## TASK DESCRIPTION
Lay out the lines between the one containing "You are a GUI" and the one containing "click(274, 1019)", inclusive, as a numbered list without blank lines. Leave the pictures out of your answer.

## RECORDS FOR THE EXERCISE
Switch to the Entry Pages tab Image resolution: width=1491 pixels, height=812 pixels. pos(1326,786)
---
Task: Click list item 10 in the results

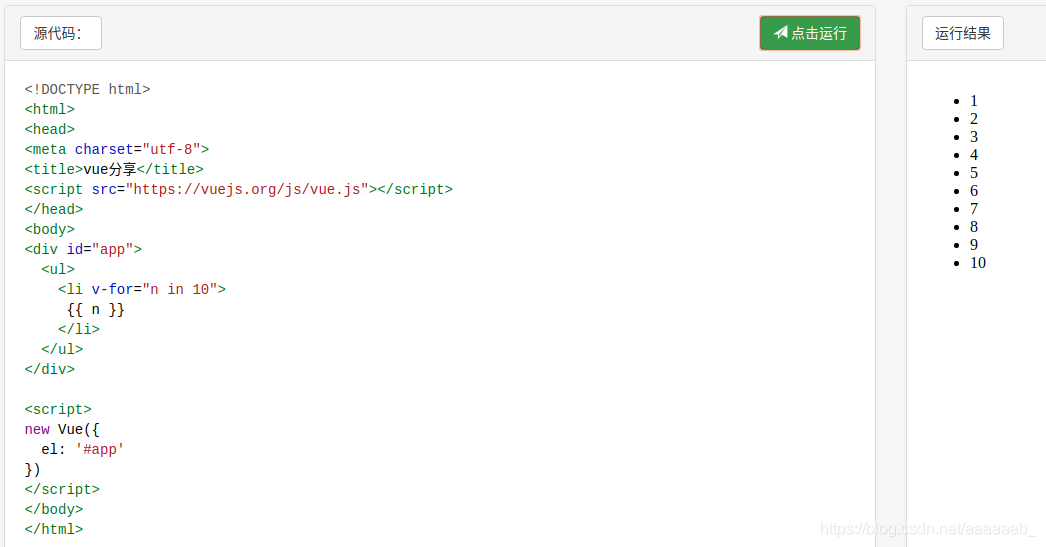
...
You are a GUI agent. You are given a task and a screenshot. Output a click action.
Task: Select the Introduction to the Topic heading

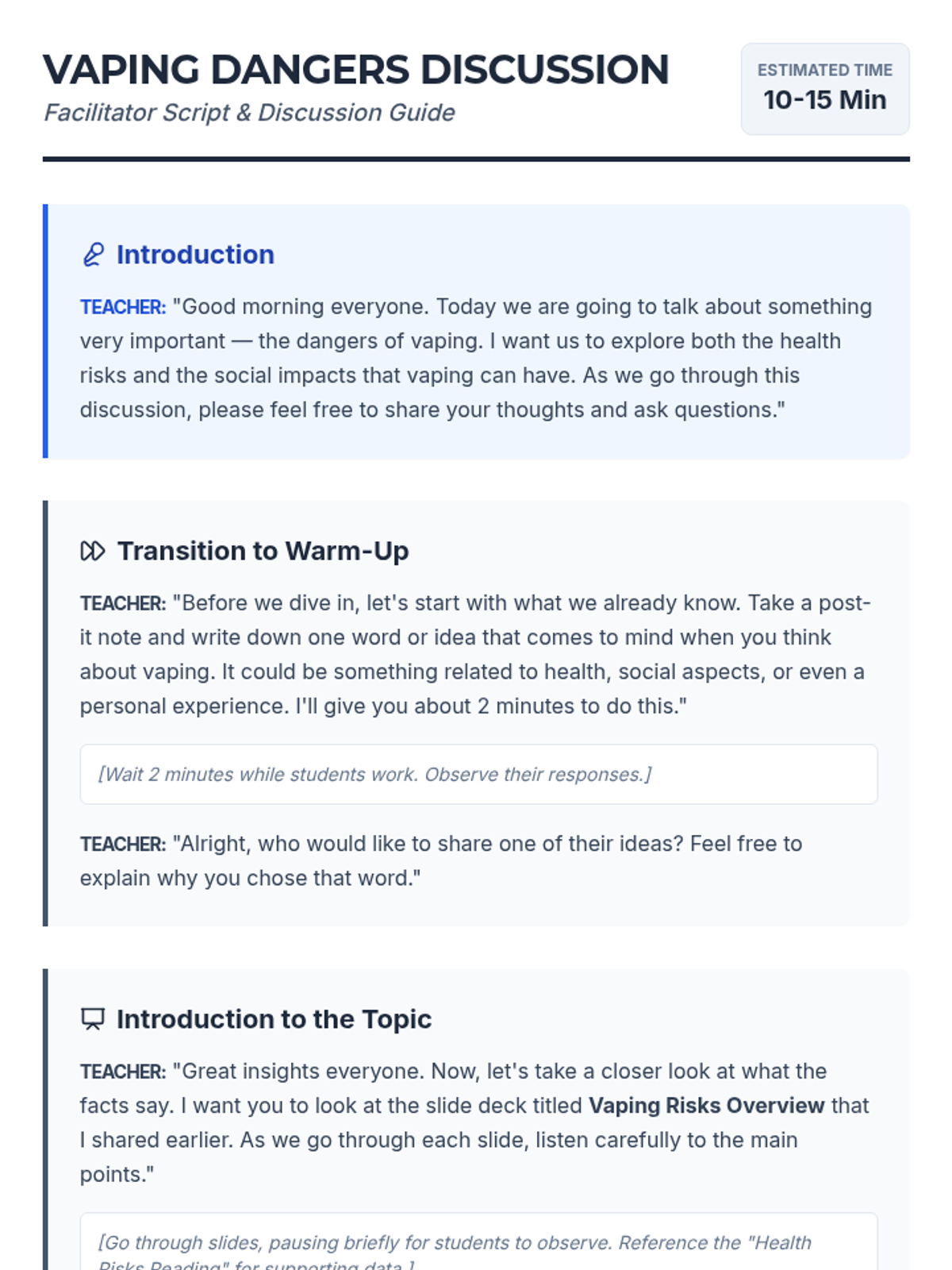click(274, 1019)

## RESPONSE TO THE TASK
1. You are a GUI agent. You are given a task and a screenshot. Output a click action.
2. Task: Select the Introduction to the Topic heading
3. click(274, 1019)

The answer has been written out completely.